Einheitswein, Einheitsbrühe?
So schmeckt Deutschland nach 25 Jahren Wiedervereinigung / Das Projekt „Einheitswein“. Am Zentrum für Ökonomie, AG „Marketing & Management“ Internationale Weinwirtschaft der Hochschule Geisenheim hat man sich zum Jubiläum etwas ausgedacht:
In einem studentischen Projekt wurden zum ersten Mal in unserer Geschichte überhaupt Prädikatsweine aus allen 13 Weinanbaugebieten West- und Ostdeutschlands in einer Cuvée vereint: ein tatsächlicher „Einheitswein“ als Weiß- und Rotweinvariante, der die Einheit der Bundesrepublik Deutschland auch (wein-) sensorisch in den schönsten Facetten widerspiegelt. Diese beiden Weine werden zur 25 jährigen Jubiläumsfeier der Deutschen Einheit in Wiesbaden vorgestellt und von Staatsmännern und Regierungschefs aus aller Welt verkostet werden. (Zitat Pressetext)

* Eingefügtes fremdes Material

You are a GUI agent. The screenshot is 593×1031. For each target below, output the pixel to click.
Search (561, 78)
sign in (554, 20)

Die Idee, das Spektrum des deutschen Weinbaus durch zwei Cuvées darzustellen, ist zunächst gut, zumal dabei Weinhersteller vom VDP-Gut bis zum Fassweinproduzenten vertreten sind, und neben sämtlichen Weinregionen so auch in qualitativer Hinsicht ein Landesquerschnitt gebildet wird. Ob der deutsche Drang zur Mitte, zum Mittelmaß hier auf die Spitze getrieben wurde? Ironie und Mutterwitz? Mediokrität als erklärte Methode und zwangsläufig auch als Endziel? Ein Schelmenstück?

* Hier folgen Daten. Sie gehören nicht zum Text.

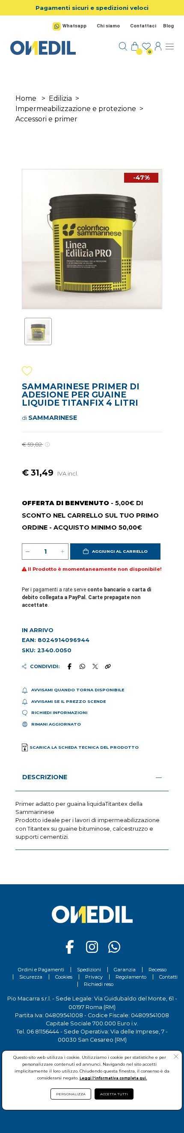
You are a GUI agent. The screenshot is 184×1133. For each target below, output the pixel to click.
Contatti (168, 977)
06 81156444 (43, 1031)
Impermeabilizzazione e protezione (75, 109)
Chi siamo (108, 26)
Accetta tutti (114, 1094)
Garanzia (125, 970)
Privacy (94, 977)
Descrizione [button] (44, 777)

Das Ergebnis sieht zunächst mal sehr „einheitlich“ simpel aus. Lernt und lehrt man heute überall, wie wichtig auch kleine Details beim Produkt selbst wie bei Verpackung und Marketing sind, so fragt man sich, wieso beim 25. jährigen Jubiläum das Etikett so billig aussieht, wie heute kaum noch ein 4€-Discountwein. Einfachste Flasche, simple Typografie. Eine freischaffende Künstlerin mit Wachsmalkreiden (Kann man die Einheit auch Tanzen?) beim Rotwein, und weshalb ragt es Schwarzrotgold so deutlich in die Nachbarländer hinein? Gehört das Elsass jetzt auch wieder dazu? An deutschem Wesen… ach lasset uns Wein trinken und uns einfach freuen, oder vielleicht doch lieber erstmal Kaffee – nach wie vor das beliebteste Getränk… Böse? Man sollte mal die Kommentare in den Facebook-Gruppen dazu lesen. Die Etiketten sind das eine, aber die Weine?
Klar, man kann sie trinken. Man wird nicht blind davon. Und die Idee ist ja irgendwie auch gut, auch wenn die „totale Einheitlichkeit schon denknotwendig keine große Klasse erreichen kann. Viele der typischsten Vertreter ihrer Weinregionen waren früher als Abweichler oder sonst aus der Art geschlagene Rebellen gebrandmarkt. Sie wichen von der Norm, vom Allerlei, vom Einheitsbrei der Genossenschaften ab, sie machten ihr eigenes Ding und verließen eben die Genossenschaften und eingetretene Pfade. Sie machen es noch heute: Blaufränkisch am Roten Hang. Verzicht auf Allzuleichtes. Steillagen in extremo. Riesling im Holzfass. Restsüße Rieslinge gegen das totale Trockenheitsdiktat – Rock’n’roll – das ist mein W‘EINheits-Deutschland! Nicht das mediokre Kollektivistische. Sehr zum Wohle und einen frohen Tag der Deutschen Einheit!